Finalement, pourquoi ne pas créer un monde « virtuel » pour éduquer nos enfants ? Oublions ces classes monotones avec des chaises ergonomiques qui nous brisent le dos. Plongeons plutôt dans une aventure palpitante et sensorielle de haute gamme et toute en couleurs. Le brouillard pourrait définitivement changer notre vision de l’enseignement et aider les jeunes à ne pas décrocher en bas âge.

Dans l’ensemble, malgré plusieurs points négatifs, le brouillard utilitaire possède en lui-même de puissantes possibilités qui, si utilisées à bon escient, pourront sans doute permettre d’améliorer le sort de milliards d’individus.

Source : Ichbiah, D. (2010).
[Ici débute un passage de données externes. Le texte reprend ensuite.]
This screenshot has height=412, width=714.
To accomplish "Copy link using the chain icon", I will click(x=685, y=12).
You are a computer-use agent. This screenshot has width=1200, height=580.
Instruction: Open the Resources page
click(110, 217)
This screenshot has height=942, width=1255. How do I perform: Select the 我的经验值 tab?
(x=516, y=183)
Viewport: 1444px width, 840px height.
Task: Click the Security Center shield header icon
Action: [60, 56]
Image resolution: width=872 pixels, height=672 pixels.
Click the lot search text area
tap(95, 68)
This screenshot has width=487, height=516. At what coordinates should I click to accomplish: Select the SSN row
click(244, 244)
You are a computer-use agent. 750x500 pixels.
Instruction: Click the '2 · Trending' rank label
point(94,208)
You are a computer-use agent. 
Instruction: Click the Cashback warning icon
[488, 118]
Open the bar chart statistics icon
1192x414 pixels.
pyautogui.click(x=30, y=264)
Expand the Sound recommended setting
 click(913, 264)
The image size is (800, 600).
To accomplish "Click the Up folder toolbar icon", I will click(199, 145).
Nanotechnologies, les incroyables application. http://www.futura-sciences.com/fr/doc/t/technologie/d/nanotechnologie-les-incroyables-applications_894/c3/221/p8/ [document Web], visité le 1er février 2010.

La nanotechnologie vue par le groupe lundi, Jan 25 2010 

Les nanotubes de carbone sont un matériau possédant plusieurs caractéristiques intéressantes : élasticité très élevée, poids minime, résistance hors-pairs, ainsi qu’un excellent conducteur thermique et électrique. Conçus avec un tel matériau, les gilets pare-balles pourraient être de beaucoup plus efficace que ceux d’aujourd’hui. De multiples possibilités sont ainsi en vue comme débouchés pour cette nanotechnologie. Ainsi, le vêtement intelligent – et résistant au lavage – est donc ainsi en vue.

Imaginez… Nous sommes en 2025. C’est l’été. À cause des changements climatiques, votre thermomètre indique 45 °C. Nous sommes en pleine canicule depuis 3 semaines. Cependant, cela ne vous importune pas le moins du monde. Les vêtements que vous portez étant fait d’un nano-tissus et ayant pour fonction première de refroidir votre corps afin de vous gardez à une température plus que confortable, vous empêche de trop ressentir les effets de la chaleur.

De plus, vous savez que ces mêmes vêtements que vous portez peuvent vous réanimer par massage cardiaque, advenant le cas où vous feriez un infarctus. Dans un tel cas, même, vous savez qu’étant directement connecter à Internet via le réseau Wifi planétaire, votre vêtement serait en mesure de procéder lui-même à l’appel au 9-1-1 afin de signaler votre état de santé. Cet appel contiendrait une panoplie d’informations dont : votre nom, vos coordonnées, votre géo-position actuelle, votre âge, votre sexe, ce qui ne va pas en ce moment et des données médicales personnelles très précises concernant de près ou de loin votre état de santé actuel et vos différents signes vitaux enregistrés depuis peu avant l’incident cardiaque qui vous afflige. Un excellent usage des capacités et possibilités qu’offre le Web 3.0 qui vous rassure énormément.

Finalement, de tels vêtements sont, puisque conçus en nanotubes de carbone, extrêmement malléables, légers, résistant et possèdent une excellente conductivité électrique et thermique.

Vous croyez que ce n’est que science-fiction ? Nous, non. Nous sommes en fait convaincus que la nanotechnologie représente l’avenir. Un jour viendra où la nano-médecine nous injectera des nano-vaccins. Ceux-ci étant chargés de nano-robots afin de remplacer nos anticorps actuels, comme ceux que nous n’avons pas encore. Un vaccin pour la vie. Ils seront aussi chargés de reconstituer des tissus ou organes endommagés en un temps record.